Mashable recently published a great article detailing the stories of three women who harnessed the power of social media activism to claim their identity by discussing their bodies. Each woman’s story is incredibly moving but totally different:
Burlesque used to be illegal in Singapore. That fact just wasn’t acceptable to Sukki Singapora. Singapora started researching the art of strip tease and burlesque in 2011, before burlesque was legal in Singapore. She taught herself the art by researching other burlesque performers’ social media accounts, and garnered support by starting a private Facebook group. Through the years, she connected with other women who were interested in burlesque and began to teach burlesque classes. (At the time, she claimed the classes were for yoga to protect her and her students from the government.) After a lot of work and real life and social media activism, she (with the help of others) was able to persuade the country’s government to make burlesque legal.
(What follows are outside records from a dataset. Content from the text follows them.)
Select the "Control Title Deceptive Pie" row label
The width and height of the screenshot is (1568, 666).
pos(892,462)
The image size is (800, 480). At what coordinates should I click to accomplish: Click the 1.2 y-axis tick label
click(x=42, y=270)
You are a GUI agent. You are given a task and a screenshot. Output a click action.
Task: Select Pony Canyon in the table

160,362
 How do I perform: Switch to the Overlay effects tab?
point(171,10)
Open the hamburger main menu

She performed her first legit show in January of this year.
Masih Alinejad also used social media to connect with women similar to her, reports Mashable:
“Upset by how her Facebook newsfeed was “full of news and pictures of suffering” in Iran, Alinejad uploaded a photo of herself — without a traditional headscarf, or hijab — dancing beneath blossoming trees in London. Appearing in public without a hijab in Iran is a punishable offense.”
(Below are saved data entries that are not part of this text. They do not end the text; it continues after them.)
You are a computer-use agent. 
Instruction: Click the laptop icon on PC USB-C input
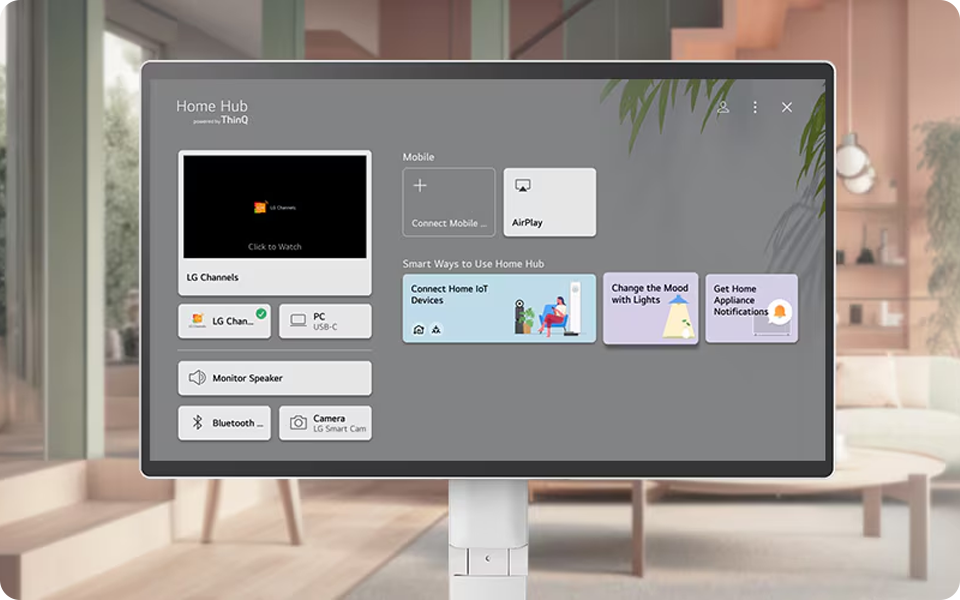(296, 320)
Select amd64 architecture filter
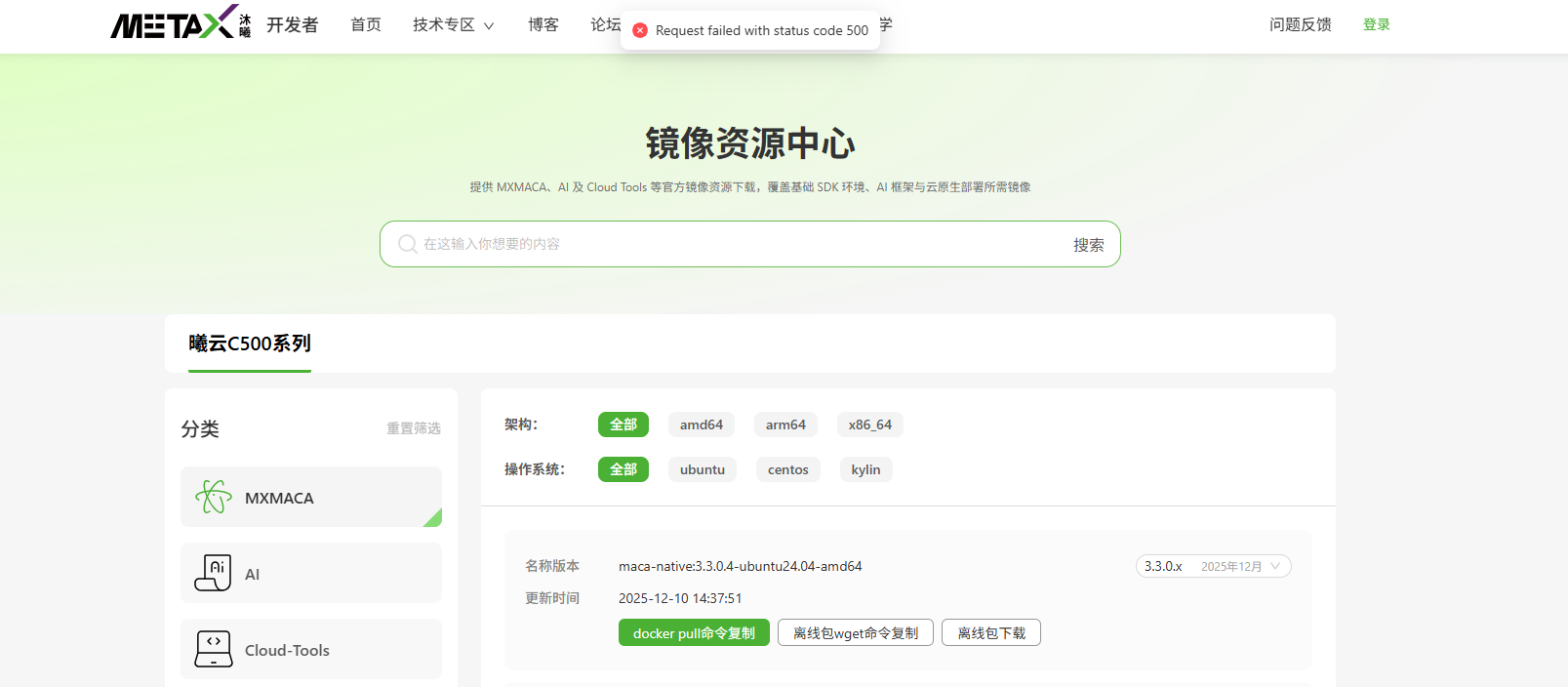The image size is (1568, 687). pyautogui.click(x=701, y=424)
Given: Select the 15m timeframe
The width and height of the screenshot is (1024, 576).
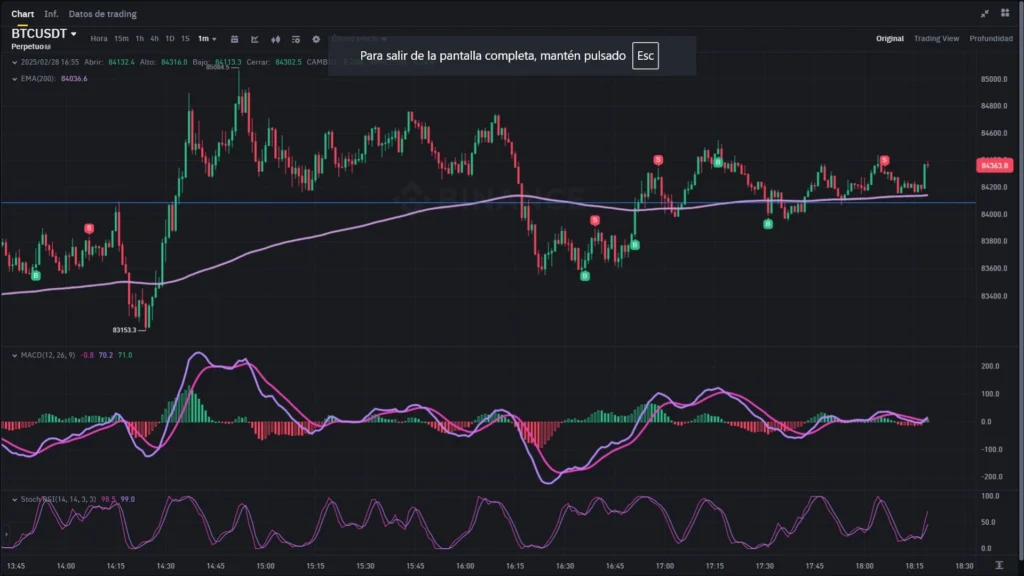Looking at the screenshot, I should (121, 39).
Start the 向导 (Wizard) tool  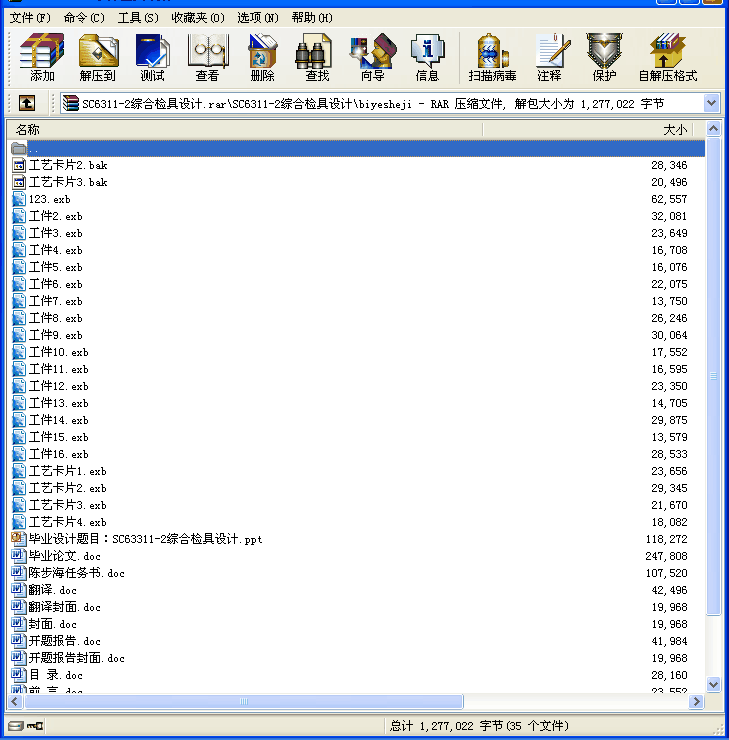tap(372, 57)
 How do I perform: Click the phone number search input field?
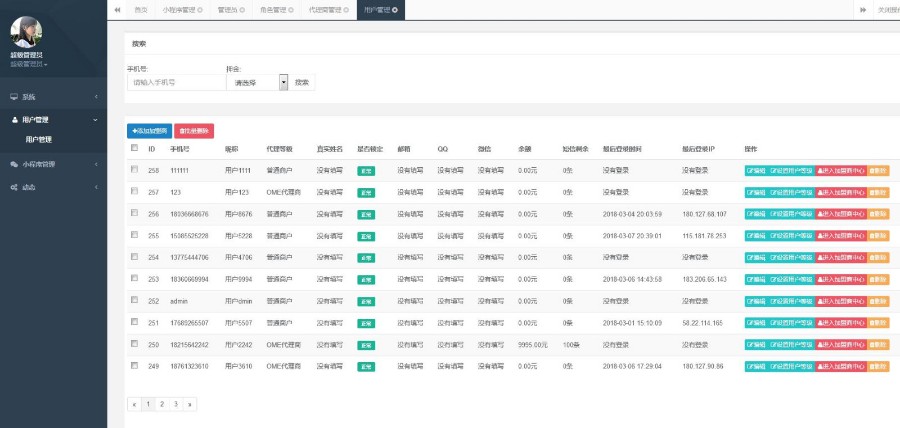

She first received a ton of positive feedback from women who posted “wishful comments” saying that one day they hoped to be able to remove their scarves in public, too. As a response, she posted a second photo of herself without her hijab. Again, she received more positive comments. So, to create a space where women could share photos of going scarf-free, she created the Facebook page My Stealthy Freedom. The page “serves as a visual catalogue of women defying their country’s law and custom,” Mashable reports.
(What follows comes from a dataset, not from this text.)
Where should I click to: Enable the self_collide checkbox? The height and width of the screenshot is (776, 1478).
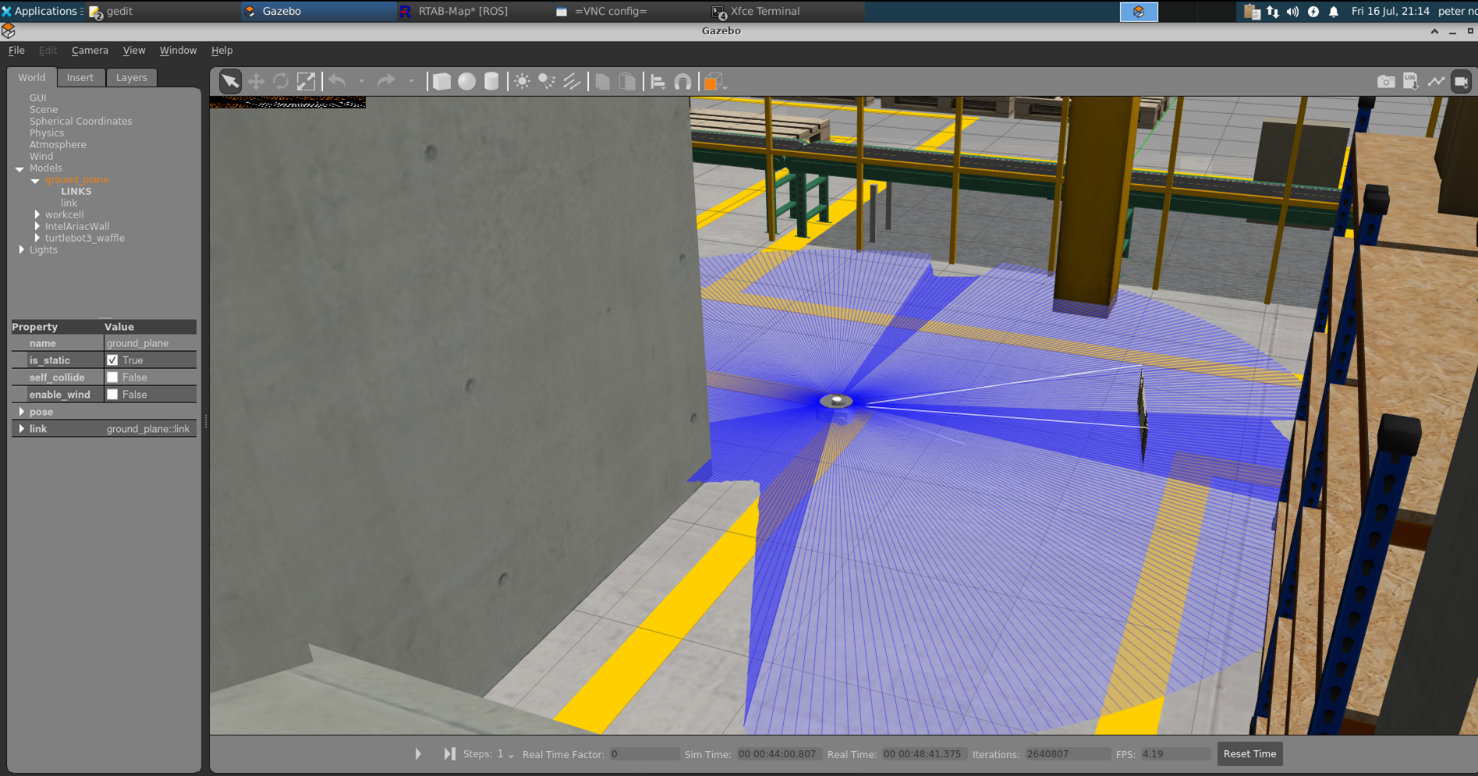112,377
The third woman Mashable reported on was Sara Bartosiewicz-Hamilton. Years ago, she had a preventative double mastectomy to prevent cancer (she has the BRCA gene mutation, which can increase a woman’s chance of getting breast cancer). While she did get reconstructive surgery, she didn’t like the results. So, she decided to get her implants removed. After her surgery, she sought advice from women who had been through a similar experience — she wanted to know how to wear clothing without breasts. But that conversation was harder to have than she thought, as most conversations discussed reconstruction. So, she decided to start the conversation by beginning the private Facebook page Flat & Fabulous. The page’s goal is to spread the word that “beauty does not live and die by the breast,” Mashable reports.
All of the above stories are important and interesting. And I get it. Social media activism is real. Personal Internet accounts allow everyone a platform (for good or bad — we know it’s complicated) to connect with people who have similar mindsets. I know that I love Instagram and Twitter. Those accounts allow me to connect with people who adore feminism and horror films.
What do you think about the above women’s stories? Do you use social media to connect with like-minded women? Have you ever engaged in social media activism?